[Saved entries]
++++++++++

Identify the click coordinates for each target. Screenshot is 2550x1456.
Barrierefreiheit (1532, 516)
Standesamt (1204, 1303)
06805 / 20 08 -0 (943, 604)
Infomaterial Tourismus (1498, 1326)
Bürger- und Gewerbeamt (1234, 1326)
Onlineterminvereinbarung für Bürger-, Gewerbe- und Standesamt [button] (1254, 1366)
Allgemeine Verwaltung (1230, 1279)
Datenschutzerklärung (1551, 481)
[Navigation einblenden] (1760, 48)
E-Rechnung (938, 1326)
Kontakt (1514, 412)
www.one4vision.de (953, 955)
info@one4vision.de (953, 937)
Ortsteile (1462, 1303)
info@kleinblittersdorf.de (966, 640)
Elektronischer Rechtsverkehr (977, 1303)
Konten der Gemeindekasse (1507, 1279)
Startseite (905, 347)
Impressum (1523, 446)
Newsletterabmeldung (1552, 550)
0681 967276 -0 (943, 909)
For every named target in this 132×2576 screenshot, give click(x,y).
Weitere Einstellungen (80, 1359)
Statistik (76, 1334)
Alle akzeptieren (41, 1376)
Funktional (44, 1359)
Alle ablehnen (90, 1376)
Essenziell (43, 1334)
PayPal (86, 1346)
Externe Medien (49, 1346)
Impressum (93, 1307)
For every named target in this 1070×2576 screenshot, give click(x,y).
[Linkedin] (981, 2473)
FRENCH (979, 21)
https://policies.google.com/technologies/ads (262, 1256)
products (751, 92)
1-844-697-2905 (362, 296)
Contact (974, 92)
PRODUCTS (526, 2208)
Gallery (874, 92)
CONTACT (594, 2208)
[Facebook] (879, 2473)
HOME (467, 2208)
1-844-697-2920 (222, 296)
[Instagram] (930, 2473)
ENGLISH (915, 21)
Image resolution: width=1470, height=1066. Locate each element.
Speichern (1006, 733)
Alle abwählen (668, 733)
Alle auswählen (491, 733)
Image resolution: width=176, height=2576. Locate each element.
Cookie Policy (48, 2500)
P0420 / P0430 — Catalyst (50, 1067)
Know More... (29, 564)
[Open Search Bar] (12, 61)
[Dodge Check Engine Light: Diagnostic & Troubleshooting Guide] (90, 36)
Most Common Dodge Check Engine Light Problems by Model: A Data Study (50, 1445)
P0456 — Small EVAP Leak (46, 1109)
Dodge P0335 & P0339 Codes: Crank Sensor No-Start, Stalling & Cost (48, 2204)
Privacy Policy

++++++++++

__Your assignment__:
Read through the records above and copy the lines that contain "give".

__Exercise output__:
For every named target in this 132×2576 screenshot, give click(x,y).
For every named target in this 1070×2576 screenshot, give click(x,y).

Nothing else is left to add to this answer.